> **Exercise tasks**
• A. In the testing protocols page, reproduce the passage from "Functional unit tests help" up to and including "use by the python driver.", changing each occurrence of "ctypes" to "cffi".
• B. Answer these questions from the testing protocols page:
(i) In what language are the module files that wrap the source FATES code written?
(ii) Which library does the python driver use to call C compatible data types?
(iii) Of what does the code in a unit test include as few as possible?
• C. According to the testing protocols page, why is the code covered by a unit test typically much smaller in size? Answer in one to three sentences.

Testing Protocols

Testing Protocols for Developers and Scientists

To be discussed:

  • Testing through newcase

  • Funtional unit tests

Functional Unit Tests

Functional unit tests help research programmers evaluate validity of scientific code they are developing. A unit test is intended to be well-bounded so as to only test the correctness of the code being developed. As such, the extent of the code is typically much smaller in size, and includes as few dependencies as possible. Ideally the unit test will directory validate the outputs of the code (i.e. not test indirectly through other variables as emmergent phenomenon).

Unit Test Components

  • FATES wrapped code: Fortran module files that wrap the source FATES code to be called by the python driver.

  • Python driver: The python driver makes use of the ctypes library to enable calling of C compatible data types.

  • Build script: The script is used to manipulate the fortran wrapped code to convert to ctypes and compile for use by the python driver.

> **Information shown**
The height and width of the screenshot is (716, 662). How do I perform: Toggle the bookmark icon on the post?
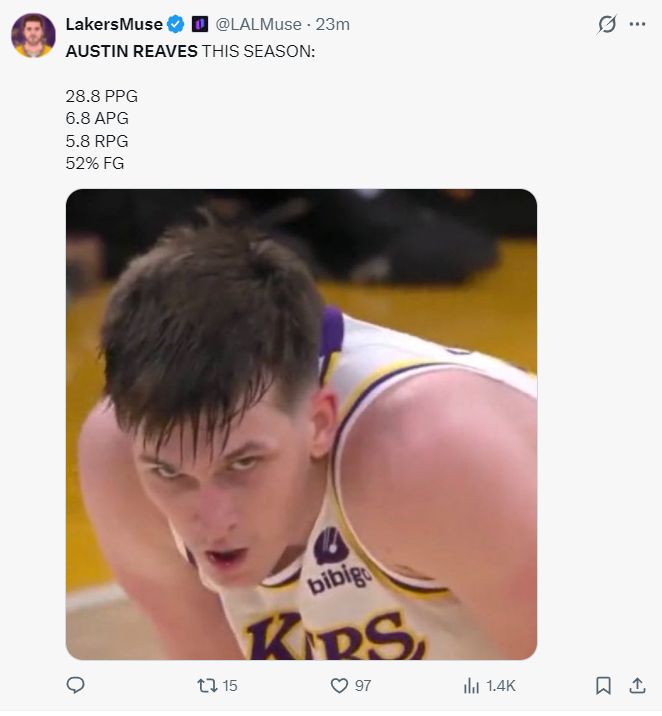pos(603,685)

> **Worked solutions**
• A.
Functional unit tests help research programmers evaluate validity of scientific code they are developing. A unit test is intended to be well-bounded so as to only test the correctness of the code being developed. As such, the extent of the code is typically much smaller in size, and includes as few dependencies as possible. Ideally the unit test will directory validate the outputs of the code (i.e. not test indirectly through other variables as emmergent phenomenon).

Unit Test Components

  • FATES wrapped code: Fortran module files that wrap the source FATES code to be called by the python driver.

  • Python driver: The python driver makes use of the cffi library to enable calling of C compatible data types.

  • Build script: The script is used to manipulate the fortran wrapped code to convert to cffi and compile for use by the python driver.

• B.
(i) Fortran.
(ii) The ctypes library.
(iii) Dependencies.

• C. A unit test is meant to be well-bounded, so that it tests only the correctness of the code being developed. For that reason its code is typically much smaller and includes as few dependencies as possible.